The US Marshals Service has recovered 45 missing children in Ohio under a sweeping operation called ‘Autumn Hope’ which resulted in 169 arrests, the state’s attorney general announced Monday.
AG Dave Yost said the operation – spearheaded by the Central Ohio Human Trafficking Task Force and Marshals in Southern Ohio and Southern West Virginia – was the largest anti-human trafficking effort in the state’s history.
A total of 169 people – at least 157 of them men – were arrested on charges of soliciting and other crimes in Franklin, Cuyahoga and Lucas counties in the month of October, Yost said.
Forty-five missing children were recovered, along with 109 human trafficking survivors, WBNS reported. Its unclear how many of those were linked to the 157 arrests.
Officials presented very few details about the individual cases when proudly announcing the impressive total figures – raising some of the same questions that surrounded a similar announcement about an August mission in Georgia dubbed ‘Operation Not Forgotten’.
In that operation, officials said that 39 children had been ‘rescued’ after they were reported missing in Georgia and were labeled as being at high risk for falling victim to human trafficking.
Of those children, ranging in age from three to 17, 15 were found to be trafficking victims while the majority were runaways and one was found in the custody of a parent.
The US Marshals Service has recovered 45 missing children in Ohio under a massive operation called ‘Autumn Hope’ which resulted in 169 arrests. Pictured: Marshals arrest a man in Columbus during the month-long operation
Among the children recovered in Operation Autumn Hope was a 14-year-old girl who had been reported missing in Lancaster six hours before she was recovered about 30 miles away in Columbus, the AG’s office said.
Ohio Attorney General David Yost announced the successful recoveries at a news conference on Monday (pictured)
Another child was a 15-year-old boy who was wanted in connection with multiple shootings and a homicide.
He was found with a loaded gun, officials said.
A third case involved a 15-year-old girl who was missing from Cleveland.
Information collected during that recovery linked the girl and other possible victims to an individual in Columbus who is suspected of human trafficking, the agency said.
Two other missing children were recovered by Marshals in West Virginia and the USMS Southern Ohio task force during a traffic stop, officials said.
An adult male driving the vehicle with the two children was arrested on charges of concealment or removal of a minor child.
Yost said the Autumn Hope operation – spearheaded by the Central Ohio Human Trafficking Task Force and Marshals in Southern Ohio and Southern West Virginia – was the largest anti-human trafficking effort in the state’s history
Yost said the operation had four main goals: Rescuing victims of human trafficking and referring them to social services; recovering missing and exploited children; apprehending those seeking to have sex with a minor; and arresting male johns seeking to buy sex.
Peter C Tobin, US Marshal for the Southern District of Ohio, praised the efforts of law enforcement officials involved in the operation in a statement.
‘My thanks to all personnel who have stepped up for this operation,’ Tobin said.
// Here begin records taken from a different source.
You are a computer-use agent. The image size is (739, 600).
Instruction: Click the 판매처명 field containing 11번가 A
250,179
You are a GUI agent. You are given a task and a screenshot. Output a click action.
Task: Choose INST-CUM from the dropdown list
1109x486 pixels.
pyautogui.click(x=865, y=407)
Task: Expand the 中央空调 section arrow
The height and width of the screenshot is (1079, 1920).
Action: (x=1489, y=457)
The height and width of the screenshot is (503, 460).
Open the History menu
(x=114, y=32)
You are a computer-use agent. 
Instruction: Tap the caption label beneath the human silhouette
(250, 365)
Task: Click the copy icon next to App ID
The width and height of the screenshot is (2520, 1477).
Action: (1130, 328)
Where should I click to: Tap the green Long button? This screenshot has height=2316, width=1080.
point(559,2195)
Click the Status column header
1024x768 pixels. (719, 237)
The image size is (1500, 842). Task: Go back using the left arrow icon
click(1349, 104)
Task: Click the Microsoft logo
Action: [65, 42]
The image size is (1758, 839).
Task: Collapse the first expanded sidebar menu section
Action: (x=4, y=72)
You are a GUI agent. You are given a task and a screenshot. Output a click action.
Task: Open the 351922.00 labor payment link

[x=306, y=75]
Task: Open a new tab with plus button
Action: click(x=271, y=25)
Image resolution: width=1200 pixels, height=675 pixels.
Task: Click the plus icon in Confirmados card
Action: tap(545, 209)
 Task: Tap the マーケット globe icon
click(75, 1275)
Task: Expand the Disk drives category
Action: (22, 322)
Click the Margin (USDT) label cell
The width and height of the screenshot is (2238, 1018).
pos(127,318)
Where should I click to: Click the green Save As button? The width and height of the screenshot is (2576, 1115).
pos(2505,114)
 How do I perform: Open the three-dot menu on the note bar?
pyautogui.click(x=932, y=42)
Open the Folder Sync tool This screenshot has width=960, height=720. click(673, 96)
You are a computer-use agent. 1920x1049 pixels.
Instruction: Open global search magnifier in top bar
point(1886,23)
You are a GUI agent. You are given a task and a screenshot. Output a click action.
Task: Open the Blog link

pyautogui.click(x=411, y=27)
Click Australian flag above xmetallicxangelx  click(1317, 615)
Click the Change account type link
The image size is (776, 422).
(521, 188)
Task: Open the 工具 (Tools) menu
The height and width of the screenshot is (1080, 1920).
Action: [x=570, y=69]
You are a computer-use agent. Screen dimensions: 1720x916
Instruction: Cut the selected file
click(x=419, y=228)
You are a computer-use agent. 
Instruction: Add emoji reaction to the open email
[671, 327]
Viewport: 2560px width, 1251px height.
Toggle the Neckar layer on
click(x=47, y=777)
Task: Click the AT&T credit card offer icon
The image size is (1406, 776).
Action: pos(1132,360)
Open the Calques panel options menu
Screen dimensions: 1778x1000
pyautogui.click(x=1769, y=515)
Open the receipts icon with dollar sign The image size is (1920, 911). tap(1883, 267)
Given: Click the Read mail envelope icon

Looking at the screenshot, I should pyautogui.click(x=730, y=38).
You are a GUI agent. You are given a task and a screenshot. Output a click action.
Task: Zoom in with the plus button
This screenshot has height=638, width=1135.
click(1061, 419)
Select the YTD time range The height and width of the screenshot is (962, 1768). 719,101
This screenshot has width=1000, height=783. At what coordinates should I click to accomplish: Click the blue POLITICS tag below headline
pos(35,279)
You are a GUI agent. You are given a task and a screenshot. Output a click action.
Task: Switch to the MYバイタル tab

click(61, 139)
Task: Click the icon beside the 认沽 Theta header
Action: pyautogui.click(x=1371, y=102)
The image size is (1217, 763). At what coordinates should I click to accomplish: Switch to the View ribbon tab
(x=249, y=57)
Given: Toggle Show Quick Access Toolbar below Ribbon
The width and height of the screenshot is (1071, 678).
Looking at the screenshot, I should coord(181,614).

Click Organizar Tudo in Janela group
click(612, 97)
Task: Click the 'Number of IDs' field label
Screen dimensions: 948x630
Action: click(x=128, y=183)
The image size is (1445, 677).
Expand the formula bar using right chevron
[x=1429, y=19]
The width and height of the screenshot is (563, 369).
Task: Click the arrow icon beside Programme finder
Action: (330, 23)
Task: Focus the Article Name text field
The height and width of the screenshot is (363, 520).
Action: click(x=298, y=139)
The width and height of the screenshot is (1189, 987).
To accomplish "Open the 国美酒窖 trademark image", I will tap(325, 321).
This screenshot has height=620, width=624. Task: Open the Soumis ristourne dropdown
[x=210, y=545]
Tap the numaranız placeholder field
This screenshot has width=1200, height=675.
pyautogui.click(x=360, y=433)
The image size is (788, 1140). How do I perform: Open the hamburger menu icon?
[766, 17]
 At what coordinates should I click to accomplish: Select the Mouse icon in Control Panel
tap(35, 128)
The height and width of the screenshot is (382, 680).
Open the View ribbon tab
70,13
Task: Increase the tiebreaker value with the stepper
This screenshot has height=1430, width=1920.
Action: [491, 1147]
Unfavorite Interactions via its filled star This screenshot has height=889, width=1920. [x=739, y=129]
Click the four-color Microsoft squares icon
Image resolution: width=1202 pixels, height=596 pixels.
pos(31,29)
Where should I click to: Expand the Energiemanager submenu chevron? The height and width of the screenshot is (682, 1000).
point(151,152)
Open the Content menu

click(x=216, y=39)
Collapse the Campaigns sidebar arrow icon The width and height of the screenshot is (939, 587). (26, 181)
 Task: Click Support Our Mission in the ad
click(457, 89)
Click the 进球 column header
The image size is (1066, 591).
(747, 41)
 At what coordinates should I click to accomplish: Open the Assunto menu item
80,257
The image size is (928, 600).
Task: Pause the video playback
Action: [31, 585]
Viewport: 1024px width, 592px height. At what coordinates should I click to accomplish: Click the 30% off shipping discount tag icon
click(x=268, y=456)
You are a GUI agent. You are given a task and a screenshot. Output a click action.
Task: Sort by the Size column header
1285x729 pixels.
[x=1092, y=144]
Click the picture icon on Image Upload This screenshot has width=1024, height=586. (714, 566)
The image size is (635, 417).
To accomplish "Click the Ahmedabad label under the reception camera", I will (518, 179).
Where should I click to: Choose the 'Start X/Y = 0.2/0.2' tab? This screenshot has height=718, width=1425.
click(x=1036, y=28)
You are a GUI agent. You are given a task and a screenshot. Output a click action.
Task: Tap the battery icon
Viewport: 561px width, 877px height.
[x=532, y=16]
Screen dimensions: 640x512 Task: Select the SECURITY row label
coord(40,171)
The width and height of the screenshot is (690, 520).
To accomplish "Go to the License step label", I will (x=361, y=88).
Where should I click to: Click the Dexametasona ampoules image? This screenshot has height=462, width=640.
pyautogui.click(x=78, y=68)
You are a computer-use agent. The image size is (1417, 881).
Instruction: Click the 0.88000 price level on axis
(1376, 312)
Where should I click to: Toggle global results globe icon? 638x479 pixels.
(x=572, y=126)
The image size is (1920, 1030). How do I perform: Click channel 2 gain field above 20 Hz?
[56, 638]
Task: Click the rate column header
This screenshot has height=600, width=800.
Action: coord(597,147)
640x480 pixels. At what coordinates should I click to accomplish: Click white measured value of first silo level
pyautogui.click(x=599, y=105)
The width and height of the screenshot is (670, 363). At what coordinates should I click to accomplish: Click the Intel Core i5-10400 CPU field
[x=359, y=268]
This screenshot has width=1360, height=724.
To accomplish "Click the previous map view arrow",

‘These are the same personnel who hunt down violent fugitives every day. I’m incredibly proud of them and pleased that they were able to apply those same skills to finding missing children.
‘I know Operation Autumn Hope has made a difference in a lot of young lives.’
Autumn Hope is the third major anti-sex trafficking operation conducted by the USMS this fall.
Last month the agency announced that 25 missing and endangered children between the ages of 13 and 18 had been recovered in Ohio during Operation Safety Net.
The other major mission was Operation Not Forgotten in Georgia, which resulted in the arrests of nine people on charges including sex trafficking, parental kidnapping, custodial interference and registered sex offender violence.
The intensive rescue was conducted by the US Marshals Service Missing Child Unit, the agency’s Southeast Regional Fugitive Task Force, the National Center for Missing and Exploited Children (NCMEC) and Georgia state and local agencies.
Officials said the missing children were ‘considered to be some of the most at-risk and challenging recovery cases in the area, based on indications of high-risk factors such as victimization of child sex trafficking, child exploitation, sexual abuse, physical abuse, and medical or mental health conditions.’
USMS investigators were able to confirm each child’s location in person and assure their safety and welfare.
The agency said it has recovered missing children in 75 percent of cases its received over the past five years.